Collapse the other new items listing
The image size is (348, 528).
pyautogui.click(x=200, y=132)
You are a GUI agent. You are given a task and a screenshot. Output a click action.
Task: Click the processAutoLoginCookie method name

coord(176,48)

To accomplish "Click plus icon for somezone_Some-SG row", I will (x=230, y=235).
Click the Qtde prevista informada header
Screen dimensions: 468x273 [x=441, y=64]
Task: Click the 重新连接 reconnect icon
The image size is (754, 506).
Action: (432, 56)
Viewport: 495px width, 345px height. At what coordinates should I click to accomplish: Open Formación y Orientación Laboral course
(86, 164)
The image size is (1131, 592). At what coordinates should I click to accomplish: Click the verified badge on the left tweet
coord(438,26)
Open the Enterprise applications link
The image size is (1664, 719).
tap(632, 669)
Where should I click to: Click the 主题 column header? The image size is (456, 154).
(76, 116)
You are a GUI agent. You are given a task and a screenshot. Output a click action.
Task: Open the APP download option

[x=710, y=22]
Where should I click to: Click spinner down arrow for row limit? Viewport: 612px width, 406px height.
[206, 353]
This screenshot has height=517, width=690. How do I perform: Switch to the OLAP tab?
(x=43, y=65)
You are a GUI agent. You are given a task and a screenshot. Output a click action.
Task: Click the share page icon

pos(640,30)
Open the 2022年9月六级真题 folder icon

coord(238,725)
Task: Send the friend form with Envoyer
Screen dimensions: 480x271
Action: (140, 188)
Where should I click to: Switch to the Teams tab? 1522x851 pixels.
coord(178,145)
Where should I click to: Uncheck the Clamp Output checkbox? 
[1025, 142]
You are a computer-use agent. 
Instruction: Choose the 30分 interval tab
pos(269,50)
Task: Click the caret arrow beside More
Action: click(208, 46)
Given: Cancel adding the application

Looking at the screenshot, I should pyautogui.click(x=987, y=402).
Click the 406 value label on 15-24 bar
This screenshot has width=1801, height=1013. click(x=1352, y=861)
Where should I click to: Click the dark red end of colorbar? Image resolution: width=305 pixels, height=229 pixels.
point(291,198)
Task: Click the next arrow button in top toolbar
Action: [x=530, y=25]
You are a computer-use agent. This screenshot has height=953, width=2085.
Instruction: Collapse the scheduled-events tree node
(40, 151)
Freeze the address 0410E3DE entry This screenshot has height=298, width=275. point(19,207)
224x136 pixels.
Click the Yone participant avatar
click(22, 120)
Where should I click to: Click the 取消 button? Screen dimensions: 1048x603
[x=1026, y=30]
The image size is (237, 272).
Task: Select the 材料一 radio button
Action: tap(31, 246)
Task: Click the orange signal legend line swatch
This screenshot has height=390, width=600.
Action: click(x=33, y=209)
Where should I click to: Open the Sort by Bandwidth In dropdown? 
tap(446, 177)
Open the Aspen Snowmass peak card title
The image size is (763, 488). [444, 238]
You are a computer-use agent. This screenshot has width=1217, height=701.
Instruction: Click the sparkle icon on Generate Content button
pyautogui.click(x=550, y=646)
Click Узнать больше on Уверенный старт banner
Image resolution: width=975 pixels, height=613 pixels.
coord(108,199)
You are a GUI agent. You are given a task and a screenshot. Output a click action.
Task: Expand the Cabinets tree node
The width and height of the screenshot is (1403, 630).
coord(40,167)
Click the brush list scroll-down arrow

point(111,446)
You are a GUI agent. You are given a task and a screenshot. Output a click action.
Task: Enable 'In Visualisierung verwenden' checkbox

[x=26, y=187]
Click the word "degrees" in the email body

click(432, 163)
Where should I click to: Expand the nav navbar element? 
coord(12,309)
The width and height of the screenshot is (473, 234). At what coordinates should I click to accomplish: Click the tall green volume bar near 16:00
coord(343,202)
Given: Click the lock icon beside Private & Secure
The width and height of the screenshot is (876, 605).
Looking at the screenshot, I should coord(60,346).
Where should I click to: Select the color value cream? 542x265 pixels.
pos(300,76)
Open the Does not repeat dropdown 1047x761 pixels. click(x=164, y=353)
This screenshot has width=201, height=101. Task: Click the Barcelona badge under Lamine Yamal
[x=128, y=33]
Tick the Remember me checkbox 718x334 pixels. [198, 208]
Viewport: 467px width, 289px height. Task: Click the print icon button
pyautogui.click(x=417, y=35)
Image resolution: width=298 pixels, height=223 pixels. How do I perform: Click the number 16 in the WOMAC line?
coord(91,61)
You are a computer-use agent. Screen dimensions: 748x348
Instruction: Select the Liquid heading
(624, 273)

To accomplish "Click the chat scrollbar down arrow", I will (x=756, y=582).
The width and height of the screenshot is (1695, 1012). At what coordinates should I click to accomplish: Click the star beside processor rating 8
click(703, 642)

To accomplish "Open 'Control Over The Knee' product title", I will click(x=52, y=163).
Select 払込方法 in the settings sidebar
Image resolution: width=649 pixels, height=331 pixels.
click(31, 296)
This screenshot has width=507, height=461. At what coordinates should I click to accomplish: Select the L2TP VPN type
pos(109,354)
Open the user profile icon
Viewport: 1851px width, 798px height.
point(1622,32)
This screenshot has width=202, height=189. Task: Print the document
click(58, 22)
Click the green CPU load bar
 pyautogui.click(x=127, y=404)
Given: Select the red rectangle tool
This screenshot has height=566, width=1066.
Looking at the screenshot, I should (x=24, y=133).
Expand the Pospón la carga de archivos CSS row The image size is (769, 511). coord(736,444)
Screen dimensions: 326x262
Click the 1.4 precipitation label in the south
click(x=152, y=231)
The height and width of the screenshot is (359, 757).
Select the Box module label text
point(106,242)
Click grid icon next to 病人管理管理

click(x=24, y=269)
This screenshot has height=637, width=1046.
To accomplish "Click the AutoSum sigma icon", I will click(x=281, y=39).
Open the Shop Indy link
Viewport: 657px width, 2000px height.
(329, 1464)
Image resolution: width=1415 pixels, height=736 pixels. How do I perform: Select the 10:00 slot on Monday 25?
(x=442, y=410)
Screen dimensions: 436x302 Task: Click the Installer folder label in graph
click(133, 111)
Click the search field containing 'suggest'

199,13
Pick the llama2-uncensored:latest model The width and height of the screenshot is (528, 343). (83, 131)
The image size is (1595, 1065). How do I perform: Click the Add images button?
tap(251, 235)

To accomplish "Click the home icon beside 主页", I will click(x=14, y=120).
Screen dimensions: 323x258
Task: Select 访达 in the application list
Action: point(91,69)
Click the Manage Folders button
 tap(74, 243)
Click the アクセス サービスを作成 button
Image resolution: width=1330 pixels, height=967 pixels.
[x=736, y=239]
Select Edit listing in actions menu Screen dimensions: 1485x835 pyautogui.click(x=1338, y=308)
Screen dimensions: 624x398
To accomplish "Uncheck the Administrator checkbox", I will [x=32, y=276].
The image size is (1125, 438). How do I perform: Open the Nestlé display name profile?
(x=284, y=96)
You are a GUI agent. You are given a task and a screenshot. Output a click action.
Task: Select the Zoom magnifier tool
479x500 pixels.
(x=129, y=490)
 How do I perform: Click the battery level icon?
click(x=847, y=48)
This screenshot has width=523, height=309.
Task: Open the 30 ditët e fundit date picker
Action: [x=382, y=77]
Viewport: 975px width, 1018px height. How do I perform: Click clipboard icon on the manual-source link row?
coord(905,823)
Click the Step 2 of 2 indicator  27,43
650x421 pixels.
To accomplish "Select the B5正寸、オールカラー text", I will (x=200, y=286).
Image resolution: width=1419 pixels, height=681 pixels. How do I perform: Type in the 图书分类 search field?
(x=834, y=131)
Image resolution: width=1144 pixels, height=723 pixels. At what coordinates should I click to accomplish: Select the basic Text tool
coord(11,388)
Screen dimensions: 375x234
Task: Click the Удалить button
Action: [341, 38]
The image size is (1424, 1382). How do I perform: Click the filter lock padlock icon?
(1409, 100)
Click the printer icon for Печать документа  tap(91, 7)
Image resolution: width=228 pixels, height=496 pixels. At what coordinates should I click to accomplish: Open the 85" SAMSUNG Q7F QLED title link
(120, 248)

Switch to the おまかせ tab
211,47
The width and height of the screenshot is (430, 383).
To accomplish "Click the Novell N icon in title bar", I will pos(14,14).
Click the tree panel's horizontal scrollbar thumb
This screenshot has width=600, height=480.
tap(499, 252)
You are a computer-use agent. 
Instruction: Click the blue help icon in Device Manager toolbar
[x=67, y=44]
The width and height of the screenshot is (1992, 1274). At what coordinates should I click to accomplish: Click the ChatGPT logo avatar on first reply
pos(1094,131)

• • • • • • •

Copy the entries above word for word, beginning with the line that contains "This screenshot has width=507, height=461." and ending with the line that contains "Looking at the screenshot, I should (x=24, y=133).", including both of those lines.

• [RESPONSE]:
This screenshot has width=507, height=461. At what coordinates should I click to accomplish: Select the L2TP VPN type
pos(109,354)
Open the user profile icon
Viewport: 1851px width, 798px height.
point(1622,32)
This screenshot has width=202, height=189. Task: Print the document
click(58, 22)
Click the green CPU load bar
 pyautogui.click(x=127, y=404)
Given: Select the red rectangle tool
This screenshot has height=566, width=1066.
Looking at the screenshot, I should (x=24, y=133).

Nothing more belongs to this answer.